Automatic Egg Incubator

Many factors contribute to the high demand for egg incubator around the world. A person who is interested in birds would like to raise ornamental birds, but he couldn’t find or obtain a broody bird as such; nonvegetarians eat birds, but they are often forced to eat birds raised through artificial injections; and in many cases, even if we have an egg in hand, we can’t hatch the egg naturally because it is difficult to find the bird and get it hatched, etc. All of these factors highlight the significance of the Automatic Egg Incubator project.

The project represented here uses ATMEL AVR ATMEGA32 to implement an Automatic Egg Incubator. Incubation temperature, relative humidity inside the incubator, ventilation, and egg turning are the four main parameters in any bird hatching. The hatching temperature, optimum relative humidity, the number of days for hatching, and other factors are determined by the bird species. The incubation area is a sealed chamber with a variety of mechanisms and controls. For easy egg rotation, there is a carrier that holds the eggs inside the chamber.

Each of the four vectors mentioned above is so important that failure in any of them can result in the loss of the entire hatch. The temperature of the incubation determines the batch’s quality. Low and high temperatures both reduce hatchability and result in weak chicks. Keeping the incubation temperature at the optimal level is therefore critical. Mixing maintains temperature and humidity uniformity within the chamber, preventing any factors from becoming localized. Aeration introduces new oxygen into the system while removing carbon dioxide gas produced by eggshells. Egg turning ensures that the albumen is thoroughly mixed in order to provide adequate nutrients. When viewed holistic way, all of the above factors are important, and overall stability must be achieved by adjusting all of them. AVR ATMEGA32 maintains this equilibrium perfectly by using the features and peripherals available to it.

The design files and related documents describe how the entire system is configured and how ATMEGA32 manages those four vectors. There are two digital thermometer chips. The DS1631 serves as dry and wet electronic thermometers, the DS1307 serves as the system’s timekeeping RTC, and the LCD provides the live status of the incubator. The ATMEGA32 microcontroller’s TWI is used by both digital thermometer chips and the RTC.

The temperature of the chamber is controlled by a motorised kerosene wick lamp. AVR controls the exposure of the wick based on the wet temperature reading to keep the temperature within the range. The dry and wet electronic thermometer readings are used to calculate relative humidity, which is then used to determine the duration of aeration. RTC controls the overall timing of the system, which includes aeration, air mixing inside the chamber, egg rotation, tracking the number of days, and so on.

**DATASET EXTRACT:**
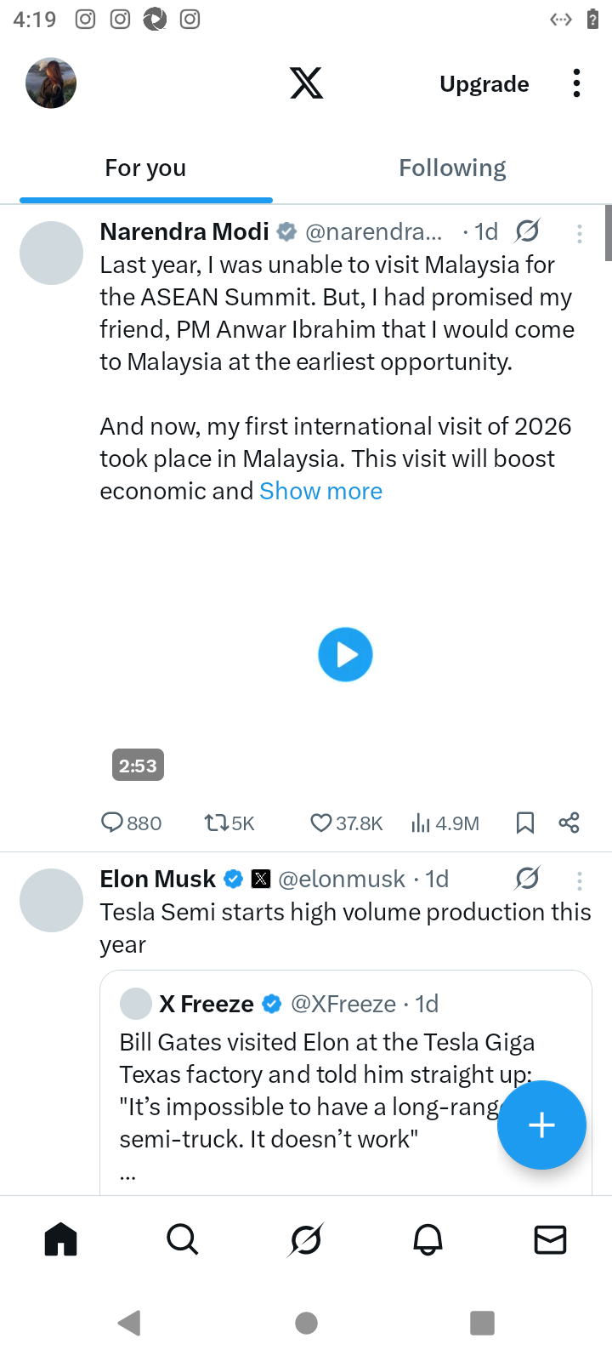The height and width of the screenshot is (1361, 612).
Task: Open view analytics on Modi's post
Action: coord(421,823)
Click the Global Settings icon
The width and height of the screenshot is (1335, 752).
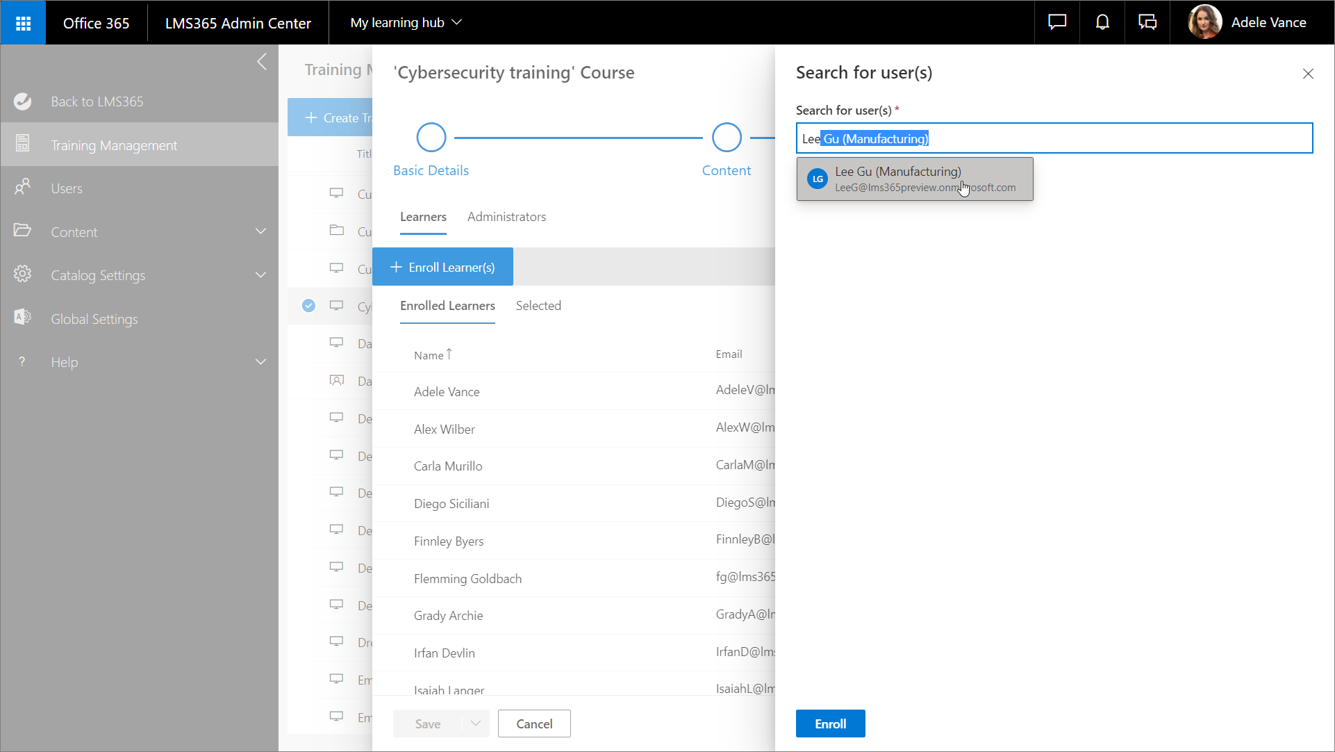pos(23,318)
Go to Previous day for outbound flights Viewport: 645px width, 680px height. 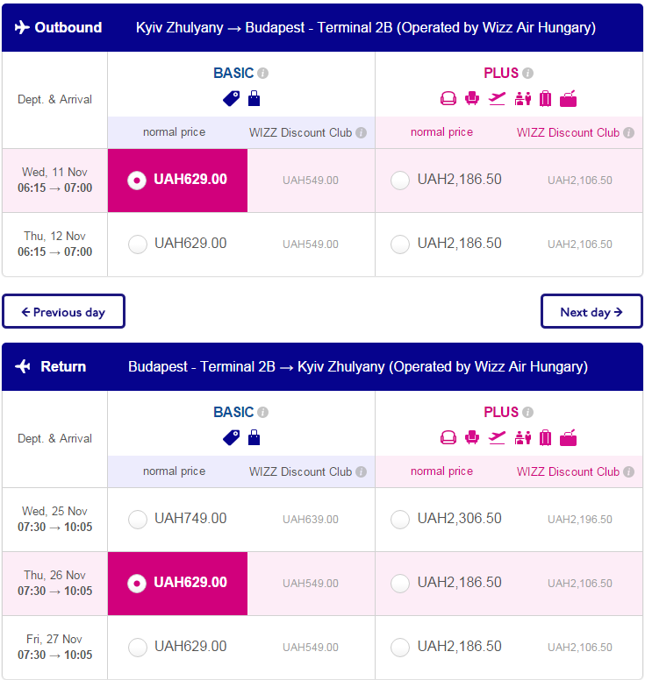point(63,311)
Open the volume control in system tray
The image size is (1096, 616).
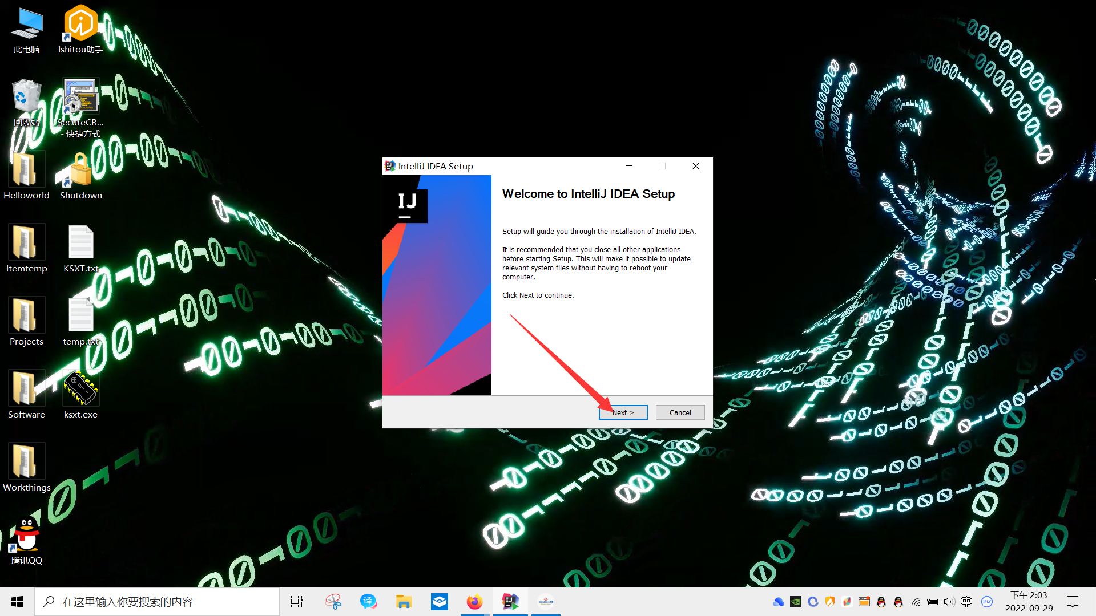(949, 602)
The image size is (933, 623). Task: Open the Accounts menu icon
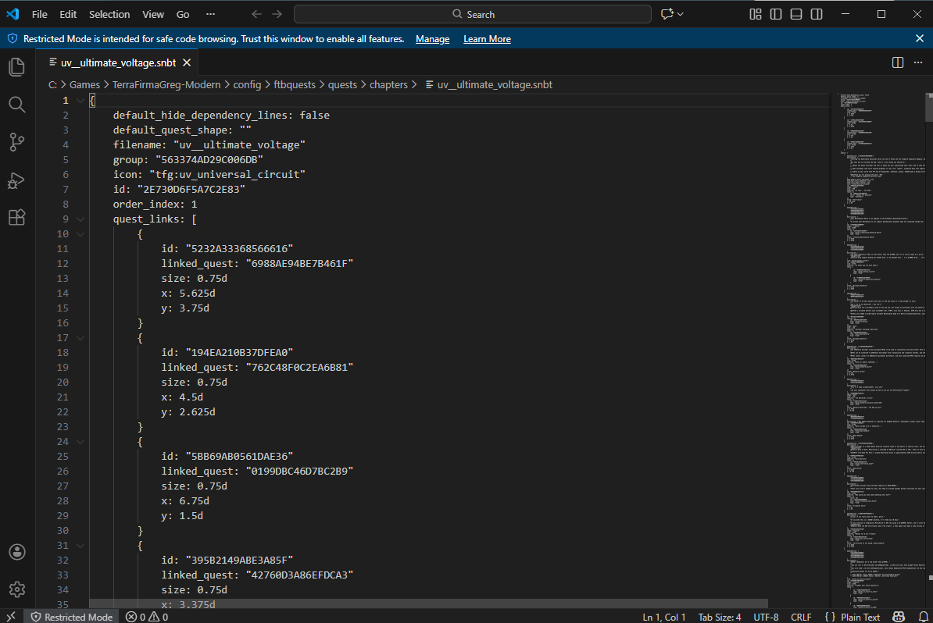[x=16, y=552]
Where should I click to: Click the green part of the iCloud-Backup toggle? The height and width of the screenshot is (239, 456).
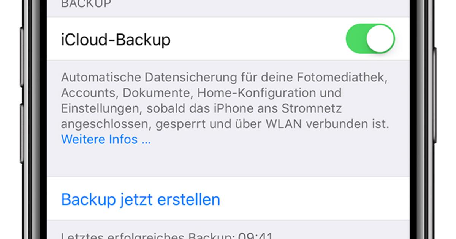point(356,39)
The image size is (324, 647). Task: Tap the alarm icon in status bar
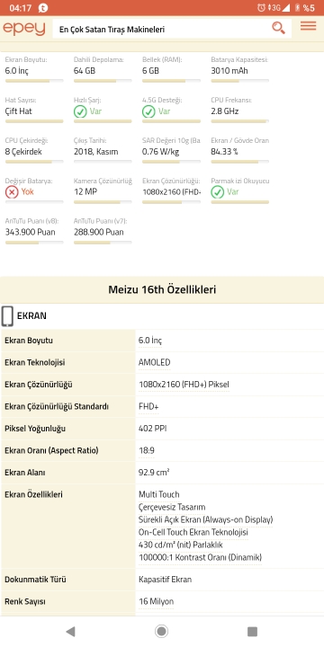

**WHAT YOU NEED TO DO:** According to the egg incubator article, what are the main parameters in any bird hatching? List each one. The listing is separate material unrelated to the egg incubator article.

**RESPONSE BELOW:**
- Incubation temperature
- Relative humidity inside the incubator
- Ventilation
- Egg turning